Unfortunately, the Christian subculture has too often appropriated the dominant culture’s standard for body size, marketing a faulty theology that suggests God wants you to be thin. No matter the cultural norms, there have always been plenty of ways sin can impact the size and shape of our bodies, but fitness trends promoted outside a fully formed theology often lead us away from the rest, contentment, and provision God provides. Throughout history, the church has applied Scripture to its daily life with numerous practices that, among other benefits, help us discern the appropriate size for our individual bodies. Throughout seasons of both fasting and feasting, we are instructed to practice contentment, gratitude, moderation, and detachment. We are also to reject sins of envy, gluttony, and idolatry. In the process of living these rhythms over years, the Holy Spirit forms our imaginations and develops our muscles (physical and spiritual) in anticipation of our restored and resurrected selves.

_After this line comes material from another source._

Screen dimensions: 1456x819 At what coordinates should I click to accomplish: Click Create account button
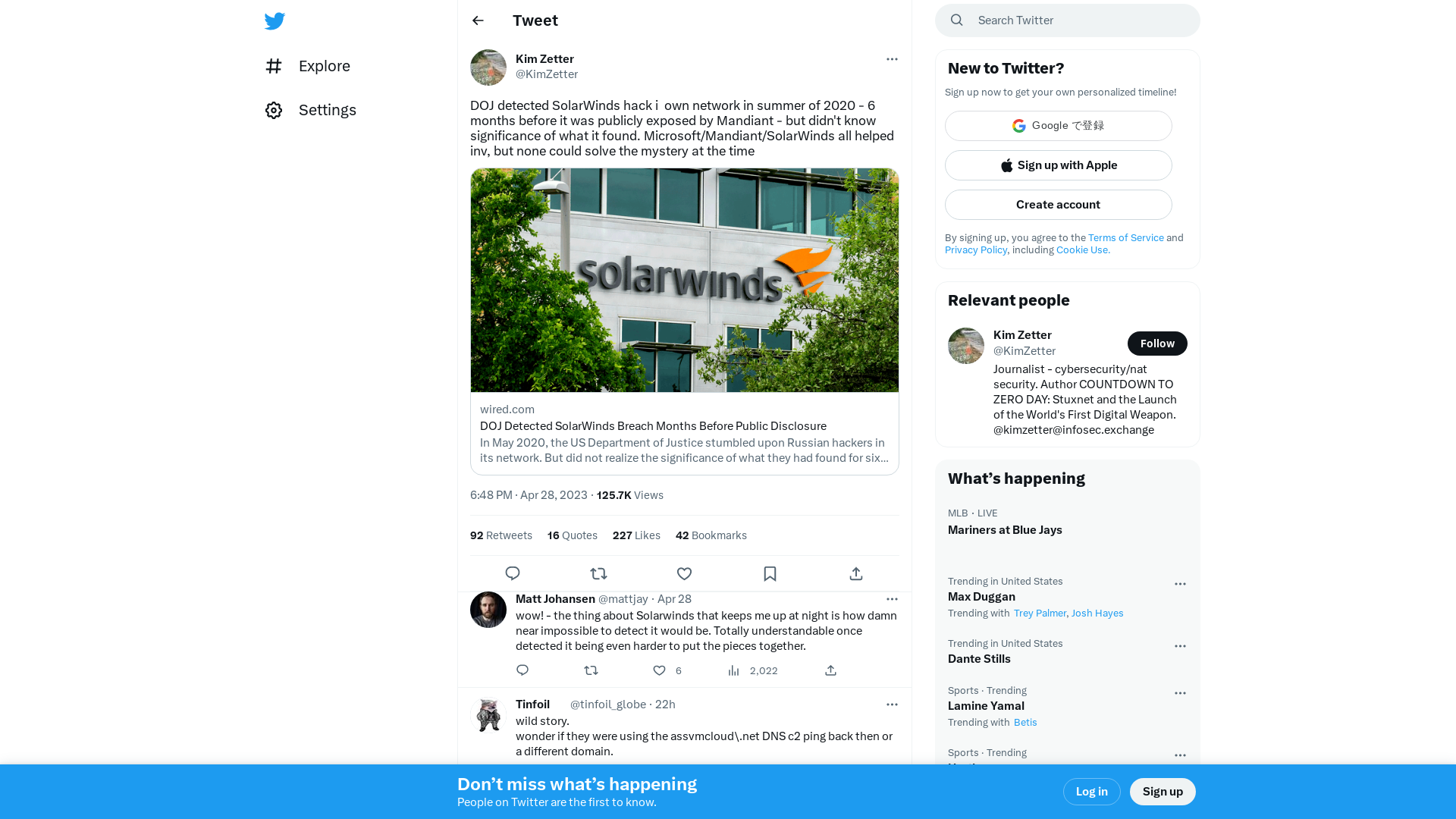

Of all the disciplines, I’d suggest we start with gratitude. Where Lindy West advocates a movement of radical self-acceptance, I find theologian Barbara Brown Taylor’s invitation to view our bodies in a prayerful act of thanksgiving an even more revolutionary call:

This [self-loathing] can only go on so long, especially for someone who officially believes that God loves flesh and blood, no matter what kind of shape it is in. Whether you are sick or well, lovely or irregular, there comes a time when it is vitally important for your spiritual health to drop your clothes, look in the mirror, and say, “Here I am. This is the body-like-no-other that my life has shaped. I live here. This is my soul’s address.

Only the loving gaze of our Creator is sturdy enough to keep us from falling prey to our culture’s shifting ideals. In this light, we are able to come out of our hiding places and rightly respond with both grateful acceptance and humble conviction to whatever our Creator asks of our bodies. In this response we participate in the most life-altering kind of acceptance, one that reconciles us with thanksgiving for what God has made, contentment for what God is making, and hope for what God will one day fully restore.